L’Assemblée provinciale du Kasaï Central est secouée par une série de pétitions visant quatre de ses cinq membres du bureau. Le président, le vice-président, le rapporteur et le questeur sont accusés de mauvaise gestion.
Plus de quatorze députés sur les trente-deux que compte l’Assemblée ont signé ces pétitions. Ils dénoncent notamment le détournement présumé de 300 millions de francs congolais, censés couvrir les émoluments des députés pour les mois de janvier à mars. Des révocations jugées illégales d’agents administratifs sont également pointées du doigt.

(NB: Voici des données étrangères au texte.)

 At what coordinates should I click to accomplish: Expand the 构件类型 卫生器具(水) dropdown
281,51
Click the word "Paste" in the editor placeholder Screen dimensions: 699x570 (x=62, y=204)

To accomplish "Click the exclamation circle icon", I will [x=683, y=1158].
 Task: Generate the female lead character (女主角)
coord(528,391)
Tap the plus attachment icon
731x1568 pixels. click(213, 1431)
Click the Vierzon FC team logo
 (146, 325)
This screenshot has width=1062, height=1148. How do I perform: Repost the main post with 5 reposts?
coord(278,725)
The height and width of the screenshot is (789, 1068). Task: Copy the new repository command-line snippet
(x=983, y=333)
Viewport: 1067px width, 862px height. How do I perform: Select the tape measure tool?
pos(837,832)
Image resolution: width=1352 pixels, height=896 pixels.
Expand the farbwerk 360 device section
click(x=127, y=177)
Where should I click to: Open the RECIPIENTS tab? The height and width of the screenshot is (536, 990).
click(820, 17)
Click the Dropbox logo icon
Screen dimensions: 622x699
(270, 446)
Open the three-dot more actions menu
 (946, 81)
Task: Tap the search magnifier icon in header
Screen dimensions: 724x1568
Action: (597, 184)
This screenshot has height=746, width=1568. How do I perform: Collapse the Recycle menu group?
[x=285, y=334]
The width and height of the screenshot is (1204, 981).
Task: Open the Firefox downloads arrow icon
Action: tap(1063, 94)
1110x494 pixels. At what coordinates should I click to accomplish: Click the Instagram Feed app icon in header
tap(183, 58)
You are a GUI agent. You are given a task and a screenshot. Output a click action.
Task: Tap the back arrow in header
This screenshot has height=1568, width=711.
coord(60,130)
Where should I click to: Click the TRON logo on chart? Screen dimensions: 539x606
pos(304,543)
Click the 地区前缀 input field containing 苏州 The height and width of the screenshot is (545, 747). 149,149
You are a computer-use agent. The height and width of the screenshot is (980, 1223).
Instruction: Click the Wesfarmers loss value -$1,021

Tensions internes et refus de notification
Les pétitions ont été remises par huissier aux membres concernés, mais ceux-ci auraient refusé de signer les accusés de réception. Ce geste a contribué à accentuer les tensions au sein de l’organe législatif provincial, déjà fragilisé par des soupçons de gouvernance opaque.
Les députés pétitionnaires évoquent en outre une complicité avec l’exécutif provincial. Ils dénoncent l’expulsion de la majorité des anciens agents de la Direction Générale des Recettes du Kasaï Central (DGRKAC) et parlent de manipulations médiatiques orchestrées pour discréditer certains élus.
Une plénière ignorée, des accusations d’étouffement
Selon le règlement intérieur de l’Assemblée, une plénière devait être convoquée dans les 48 heures suivant le dépôt des pétitions. Or, le président a déclaré celles-ci caduques, prétextant un dépassement du délai imparti. Une décision vivement contestée par plusieurs députés, qui y voient une tentative d’étouffer des revendications jugées légitimes.